## start

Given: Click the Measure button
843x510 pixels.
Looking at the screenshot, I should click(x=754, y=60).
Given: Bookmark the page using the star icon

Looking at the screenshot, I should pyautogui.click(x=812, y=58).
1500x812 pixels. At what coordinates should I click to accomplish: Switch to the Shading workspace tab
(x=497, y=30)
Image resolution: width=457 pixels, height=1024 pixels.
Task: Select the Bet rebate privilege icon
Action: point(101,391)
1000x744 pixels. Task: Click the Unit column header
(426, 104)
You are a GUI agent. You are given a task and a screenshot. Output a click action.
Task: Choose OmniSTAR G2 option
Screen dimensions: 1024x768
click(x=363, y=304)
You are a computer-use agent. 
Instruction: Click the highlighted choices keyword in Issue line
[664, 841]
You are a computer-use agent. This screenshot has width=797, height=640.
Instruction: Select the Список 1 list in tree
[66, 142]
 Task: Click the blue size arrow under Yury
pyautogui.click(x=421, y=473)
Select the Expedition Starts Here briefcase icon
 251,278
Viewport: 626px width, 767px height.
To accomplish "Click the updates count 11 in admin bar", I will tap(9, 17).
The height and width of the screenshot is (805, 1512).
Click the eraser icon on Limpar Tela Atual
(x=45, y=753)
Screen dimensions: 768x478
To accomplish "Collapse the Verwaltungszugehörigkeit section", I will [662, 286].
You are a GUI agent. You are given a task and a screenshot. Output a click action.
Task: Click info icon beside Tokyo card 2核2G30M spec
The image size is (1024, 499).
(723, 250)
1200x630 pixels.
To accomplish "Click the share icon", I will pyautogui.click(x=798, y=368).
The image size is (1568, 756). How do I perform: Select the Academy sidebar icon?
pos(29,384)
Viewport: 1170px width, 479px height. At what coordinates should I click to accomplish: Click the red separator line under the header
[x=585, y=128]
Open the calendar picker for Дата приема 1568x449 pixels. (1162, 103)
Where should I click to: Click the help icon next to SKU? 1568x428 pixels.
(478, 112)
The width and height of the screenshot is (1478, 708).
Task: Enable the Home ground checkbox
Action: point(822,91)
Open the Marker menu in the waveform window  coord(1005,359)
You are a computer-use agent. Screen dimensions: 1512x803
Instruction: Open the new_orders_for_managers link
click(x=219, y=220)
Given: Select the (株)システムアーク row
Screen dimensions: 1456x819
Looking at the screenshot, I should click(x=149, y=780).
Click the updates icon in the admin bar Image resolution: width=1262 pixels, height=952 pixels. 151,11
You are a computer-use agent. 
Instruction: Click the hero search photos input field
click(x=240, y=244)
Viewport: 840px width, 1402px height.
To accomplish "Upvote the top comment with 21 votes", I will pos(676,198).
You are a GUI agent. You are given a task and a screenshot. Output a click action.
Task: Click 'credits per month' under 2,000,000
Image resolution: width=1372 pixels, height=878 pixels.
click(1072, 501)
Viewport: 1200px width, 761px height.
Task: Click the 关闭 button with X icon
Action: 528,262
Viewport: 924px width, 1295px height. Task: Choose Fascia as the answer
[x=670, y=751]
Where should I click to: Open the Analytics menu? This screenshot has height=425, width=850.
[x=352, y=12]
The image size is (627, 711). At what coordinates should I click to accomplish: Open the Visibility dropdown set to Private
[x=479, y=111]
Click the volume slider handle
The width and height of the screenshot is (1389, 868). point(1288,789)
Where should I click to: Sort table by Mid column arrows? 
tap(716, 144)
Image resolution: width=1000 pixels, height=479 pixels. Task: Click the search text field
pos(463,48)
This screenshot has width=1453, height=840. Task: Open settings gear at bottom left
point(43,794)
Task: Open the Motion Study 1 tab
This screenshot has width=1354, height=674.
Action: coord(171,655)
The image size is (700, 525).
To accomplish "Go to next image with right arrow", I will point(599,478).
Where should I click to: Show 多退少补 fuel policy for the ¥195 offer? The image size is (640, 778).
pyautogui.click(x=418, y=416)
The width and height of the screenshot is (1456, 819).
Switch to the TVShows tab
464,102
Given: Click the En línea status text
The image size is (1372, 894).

## end

(YOUR OBJECTIVE): Can you write out all of the records above, copying every line word for word?

(EXERCISE OUTPUT):
Given: Click the Measure button
843x510 pixels.
Looking at the screenshot, I should click(x=754, y=60).
Given: Bookmark the page using the star icon

Looking at the screenshot, I should pyautogui.click(x=812, y=58).
1500x812 pixels. At what coordinates should I click to accomplish: Switch to the Shading workspace tab
(x=497, y=30)
Image resolution: width=457 pixels, height=1024 pixels.
Task: Select the Bet rebate privilege icon
Action: point(101,391)
1000x744 pixels. Task: Click the Unit column header
(426, 104)
You are a GUI agent. You are given a task and a screenshot. Output a click action.
Task: Choose OmniSTAR G2 option
Screen dimensions: 1024x768
click(x=363, y=304)
You are a computer-use agent. 
Instruction: Click the highlighted choices keyword in Issue line
[664, 841]
You are a computer-use agent. This screenshot has width=797, height=640.
Instruction: Select the Список 1 list in tree
[66, 142]
 Task: Click the blue size arrow under Yury
pyautogui.click(x=421, y=473)
Select the Expedition Starts Here briefcase icon
 251,278
Viewport: 626px width, 767px height.
To accomplish "Click the updates count 11 in admin bar", I will tap(9, 17).
The height and width of the screenshot is (805, 1512).
Click the eraser icon on Limpar Tela Atual
(x=45, y=753)
Screen dimensions: 768x478
To accomplish "Collapse the Verwaltungszugehörigkeit section", I will [662, 286].
You are a GUI agent. You are given a task and a screenshot. Output a click action.
Task: Click info icon beside Tokyo card 2核2G30M spec
The image size is (1024, 499).
(723, 250)
1200x630 pixels.
To accomplish "Click the share icon", I will pyautogui.click(x=798, y=368).
The image size is (1568, 756). How do I perform: Select the Academy sidebar icon?
pos(29,384)
Viewport: 1170px width, 479px height. At what coordinates should I click to accomplish: Click the red separator line under the header
[x=585, y=128]
Open the calendar picker for Дата приема 1568x449 pixels. (1162, 103)
Where should I click to: Click the help icon next to SKU? 1568x428 pixels.
(478, 112)
The width and height of the screenshot is (1478, 708).
Task: Enable the Home ground checkbox
Action: point(822,91)
Open the Marker menu in the waveform window  coord(1005,359)
You are a computer-use agent. Screen dimensions: 1512x803
Instruction: Open the new_orders_for_managers link
click(x=219, y=220)
Given: Select the (株)システムアーク row
Screen dimensions: 1456x819
Looking at the screenshot, I should click(x=149, y=780).
Click the updates icon in the admin bar Image resolution: width=1262 pixels, height=952 pixels. 151,11
You are a computer-use agent. 
Instruction: Click the hero search photos input field
click(x=240, y=244)
Viewport: 840px width, 1402px height.
To accomplish "Upvote the top comment with 21 votes", I will pos(676,198).
You are a GUI agent. You are given a task and a screenshot. Output a click action.
Task: Click 'credits per month' under 2,000,000
Image resolution: width=1372 pixels, height=878 pixels.
click(1072, 501)
Viewport: 1200px width, 761px height.
Task: Click the 关闭 button with X icon
Action: 528,262
Viewport: 924px width, 1295px height. Task: Choose Fascia as the answer
[x=670, y=751]
Where should I click to: Open the Analytics menu? This screenshot has height=425, width=850.
[x=352, y=12]
The image size is (627, 711). At what coordinates should I click to accomplish: Open the Visibility dropdown set to Private
[x=479, y=111]
Click the volume slider handle
The width and height of the screenshot is (1389, 868). point(1288,789)
Where should I click to: Sort table by Mid column arrows? 
tap(716, 144)
Image resolution: width=1000 pixels, height=479 pixels. Task: Click the search text field
pos(463,48)
This screenshot has width=1453, height=840. Task: Open settings gear at bottom left
point(43,794)
Task: Open the Motion Study 1 tab
This screenshot has width=1354, height=674.
Action: coord(171,655)
The image size is (700, 525).
To accomplish "Go to next image with right arrow", I will point(599,478).
Where should I click to: Show 多退少补 fuel policy for the ¥195 offer? The image size is (640, 778).
pyautogui.click(x=418, y=416)
The width and height of the screenshot is (1456, 819).
Switch to the TVShows tab
464,102
Given: Click the En línea status text
The image size is (1372, 894).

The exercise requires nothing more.